Civil Rights and Joe McCarthy’s Commie Hunters
With her husband’s sudden death in 1934, Charlotta Spears Bass re-evaluated her life. While the paper remained a priority, she wanted to be more personally involved in community activism. She joined the NAACP, the Urban League, the Civil Rights Congress, the Universal Negro Improvement Association, and founded the National Sojourner for Truth and Justice Club to improve working conditions for black women. Her activities on the national level brought her into contact with people like Paul Robeson and W.E.B. DuBois.
But in the 1940s, with Congress’ House Un-American Activities Committee (HUAC) hunting down alleged Communists, the FBI, Post Office Department, CIA, State Department and War Department soon took notice. In 1942, FBI agents arrived at The Eagle to interrogate Bass, suggesting her paper was funded by Germany and Japan. From that time forward, agents read each issue of The Eagle, attended Bass’ public speeches, and wrote surveillance reports directly to J. Edgar Hoover in an FBI file that eventually filled 563 pages.

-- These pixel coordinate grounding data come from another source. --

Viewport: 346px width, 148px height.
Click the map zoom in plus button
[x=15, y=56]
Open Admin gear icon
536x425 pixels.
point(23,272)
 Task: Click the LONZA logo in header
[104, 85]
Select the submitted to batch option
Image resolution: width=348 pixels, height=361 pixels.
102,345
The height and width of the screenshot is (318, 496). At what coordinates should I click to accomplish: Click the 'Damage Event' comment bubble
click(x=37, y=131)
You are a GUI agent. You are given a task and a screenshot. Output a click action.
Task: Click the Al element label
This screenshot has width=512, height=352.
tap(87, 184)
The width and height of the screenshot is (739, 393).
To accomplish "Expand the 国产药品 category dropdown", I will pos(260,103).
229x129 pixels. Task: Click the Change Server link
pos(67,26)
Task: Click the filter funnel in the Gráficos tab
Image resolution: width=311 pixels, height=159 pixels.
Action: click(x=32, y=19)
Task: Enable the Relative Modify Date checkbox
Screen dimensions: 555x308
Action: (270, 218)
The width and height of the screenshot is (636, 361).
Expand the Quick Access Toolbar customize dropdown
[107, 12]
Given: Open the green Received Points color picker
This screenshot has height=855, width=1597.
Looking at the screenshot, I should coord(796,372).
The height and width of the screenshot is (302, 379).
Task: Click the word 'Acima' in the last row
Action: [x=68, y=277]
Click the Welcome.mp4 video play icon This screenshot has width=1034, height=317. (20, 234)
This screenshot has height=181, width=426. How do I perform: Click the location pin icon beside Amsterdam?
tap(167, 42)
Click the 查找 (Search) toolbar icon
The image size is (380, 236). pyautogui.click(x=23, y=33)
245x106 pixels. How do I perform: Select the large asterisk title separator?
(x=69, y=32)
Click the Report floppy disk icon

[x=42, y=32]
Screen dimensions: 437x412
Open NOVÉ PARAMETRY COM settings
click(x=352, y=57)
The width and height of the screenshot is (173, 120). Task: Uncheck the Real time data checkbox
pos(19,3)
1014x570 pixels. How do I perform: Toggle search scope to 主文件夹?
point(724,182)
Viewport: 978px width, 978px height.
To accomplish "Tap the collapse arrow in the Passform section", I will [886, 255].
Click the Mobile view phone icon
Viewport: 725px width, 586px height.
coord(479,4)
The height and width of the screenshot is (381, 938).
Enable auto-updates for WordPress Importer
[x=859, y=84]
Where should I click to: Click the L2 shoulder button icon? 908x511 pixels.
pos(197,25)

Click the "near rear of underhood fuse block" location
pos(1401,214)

The Post Office also jumped into the fray, investigating The Eagle for subversion, trying to revoke its second-class mailing permit. But the Justice Department weighed in on Bass’ side, calling her reporting legitimate and factual, refusing to revoke the permit.
Bass was called before California’s Joint Fact-Finding Committee on Un-America Activities in 1950. Despite relentless questioning and continuous surveillance, they never found fault with Bass or her newspaper.
A run for Vice President
Worried that all the negative attention was harming circulation, she sold The Eagle and moved to New York City, headquarters of the national Progressive Party. Despite being a lifelong Republican, Bass grew frustrated by the party’s lack of progress toward racial reform, and joined the Progressive Party. Her determination to change American society through politics had proven more powerful than her 40-year investment in journalism.
Charlotta Spears Bass was chosen to run as vice president on the Progressive Party’s ticket in 1952, alongside an Irish attorney named Vincent Hallinan. Their platform supported job security, housing rights, civil rights and an end to the Korean War. It’s slogan: “Let my people go!” Bass had no illusions about winning; the ticket received less than 1% of the vote. But she campaigned tirelessly with the motto, “Win or Lose, We Win by Raising the Issues.”
The strenuous campaign exacerbated her arthritis. On doctors orders, she retired to write her memoirs, published in 1960. But retirement for her meant transforming the garage of her small home into a reading room/community center for voter registration drives, protests against apartheid in South Africa and fighting for prisoners’ rights.
Bass suffered a stroke in 1966 and was moved into a nursing home. And if you’re still not convinced she was a major badass, consider this: As late as 1967, in her nineties, she was still being monitored by the FBI as “potentially dangerous.” She died in 1969 of a cerebral hemorrhage, and was buried alongside her husband in Los Angeles’ Evergreen Cemetery.
Charlotta Spears Bass lived a lifetime committed to important issues. From her arrival in California through her final years, she fought for “the light of a better day.” A crusading journalist and political activist, she was at the forefront of major civil rights struggles, using her newspaper to challenge inequality for blacks, workers, women and other minorities.
Charlotta Spears Bass was inducted into the California Newspaper Hall of Fame in December 2017. Although the last issue of The California Eagle was published in July of 1964, her legacy not only lived through America’s civil rights movement of the 1960s and 1970s — it resonates to this day.